■ Exercise prompt:
The expected output is the full set of entries, printed exactly, without pictures.

■ Data for this exercise:
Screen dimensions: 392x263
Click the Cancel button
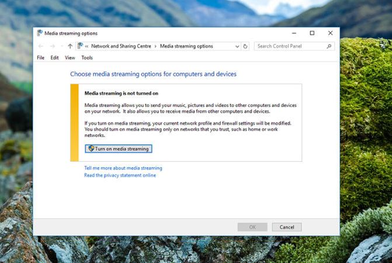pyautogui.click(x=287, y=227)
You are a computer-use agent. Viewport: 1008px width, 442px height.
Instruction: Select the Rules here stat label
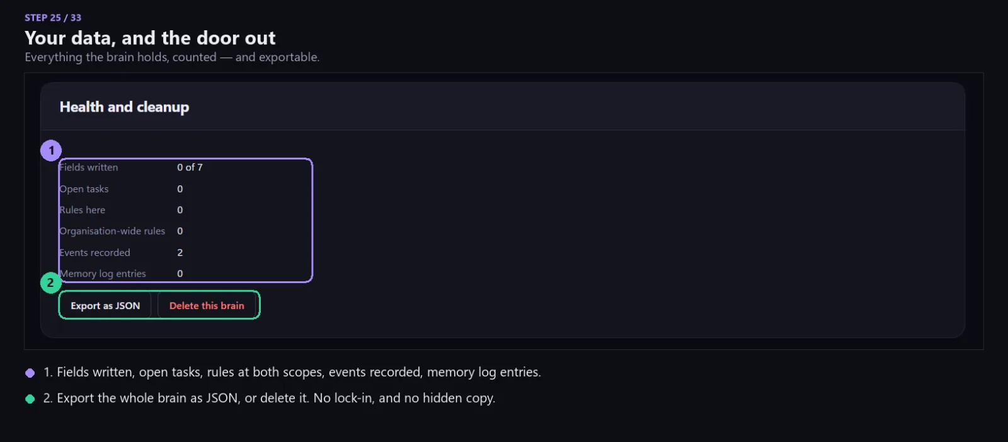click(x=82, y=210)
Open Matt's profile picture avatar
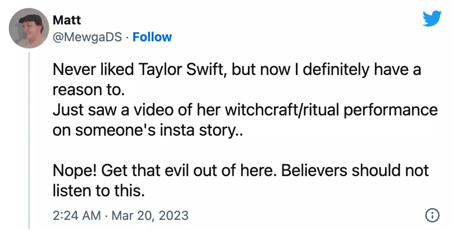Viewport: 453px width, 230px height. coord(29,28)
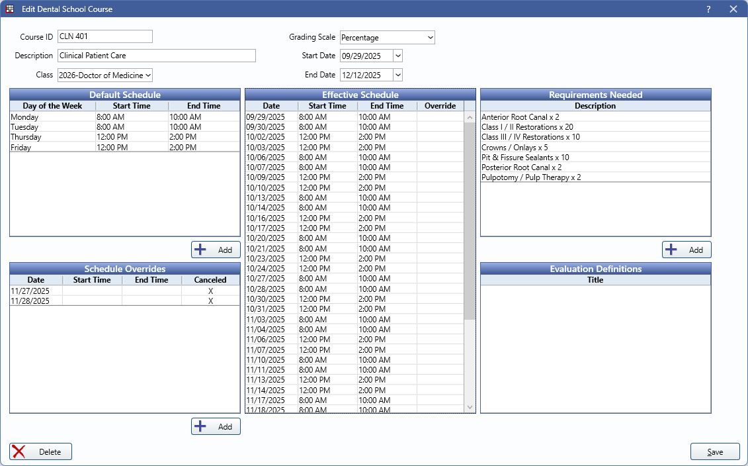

■ Response below:
Screen dimensions: 392x263
Click the Cancel button
pyautogui.click(x=287, y=227)
You are a computer-use agent. Viewport: 1008px width, 442px height.
Instruction: Select the Rules here stat label
click(x=82, y=210)
Open Matt's profile picture avatar
Viewport: 453px width, 230px height. coord(29,28)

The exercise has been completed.